In Neuseeland, dem Nachbarland des fünften Kontinents, werden seit mehr als 150 Jahren Rebsorten angepflanzt, doch erst seit etwa 30 Jahren beginnt sich die Weinkultur zu etablieren. Inzwischen sind etwa 5000 Hektar mit Reben bestellt, die 400 000 Hektoliter Wein liefern. Zwischen den Anbaugebieten Neuseelands im Norden und im Süden liegen etwa 1500 km, ideale Vorraussetzungen für differenzierte Stile und Charaktere. Die Anbaugebiete von Nord nach Süd Neuseeland produzieren fast ausschließlich Weißweine, der Müller-Thurgau ist hier führend, wenn er auch manchmal als Riesling ausgewiesen wird. Als rote Rebe beginnt sich der Cabernet Sauvignon durchzusetzen. an Bedeutung. Die Rotweine haben Schwierigkeiten ganz auszureifen. Die, die sich durchsetzen erinnern sehr an das französische Weinidol Frankreich.

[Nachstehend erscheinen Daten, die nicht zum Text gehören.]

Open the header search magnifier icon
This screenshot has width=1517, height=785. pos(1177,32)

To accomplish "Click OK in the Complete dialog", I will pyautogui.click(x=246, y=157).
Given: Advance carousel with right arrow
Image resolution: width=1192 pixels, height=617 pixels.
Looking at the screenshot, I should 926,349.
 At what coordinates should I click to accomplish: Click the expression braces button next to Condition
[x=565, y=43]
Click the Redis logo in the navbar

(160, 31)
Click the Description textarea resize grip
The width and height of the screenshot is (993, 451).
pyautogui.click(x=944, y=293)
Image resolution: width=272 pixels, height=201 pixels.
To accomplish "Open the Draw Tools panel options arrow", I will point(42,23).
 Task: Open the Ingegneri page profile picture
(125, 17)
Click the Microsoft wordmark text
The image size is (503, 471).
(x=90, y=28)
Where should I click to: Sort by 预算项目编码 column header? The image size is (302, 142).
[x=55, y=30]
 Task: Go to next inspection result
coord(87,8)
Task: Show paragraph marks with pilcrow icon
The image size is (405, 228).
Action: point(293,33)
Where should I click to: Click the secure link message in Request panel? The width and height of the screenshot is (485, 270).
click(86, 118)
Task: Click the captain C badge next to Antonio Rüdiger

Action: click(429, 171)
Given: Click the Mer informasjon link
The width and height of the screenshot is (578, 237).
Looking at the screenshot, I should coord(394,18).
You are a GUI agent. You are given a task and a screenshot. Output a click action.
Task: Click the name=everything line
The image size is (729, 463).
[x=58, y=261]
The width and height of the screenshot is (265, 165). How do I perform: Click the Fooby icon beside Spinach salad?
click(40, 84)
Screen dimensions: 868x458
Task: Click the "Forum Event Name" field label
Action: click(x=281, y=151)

Neuseelands Weine zeichnen sich durch eine intensive Frucht, schlankem Körper, würzige Säure und kräftige Aromen aus, die für gute bis sehr gute Qualität sorgen. Die Modernisierung der Weinproduktion, die kühlen Klimabedingungen sowie der kieshaltigen Boden versprechen einen weiter wachsenden Aufschwung. Erst ab dem Jahr 1990 konnte man in den Geschäften Neuseelands Weine beziehen.

In Neuseeland arbeitet man zunehmend an der experimentellen Neuorientierung des Weinanbaus. Klimatologen sowie Önologen suchen Anbaugebiete die die Etablierung bekräftigen. Der Erfolg ist vielversprechend und das Land produziert mehr und mehr absolut konkurrenzfähige Weine. Mittlerweile haben die neuseeländischen Weine längst einen Standard erreicht, die den Geheimtipp überragen. Der Export entdeckt die Welt.

Die Weinregionen des Landes sind Auckland, Gisborne, Hawke´s Bay, Marlborough, Nelson, Otago, Eaiheke Islands und Waikato.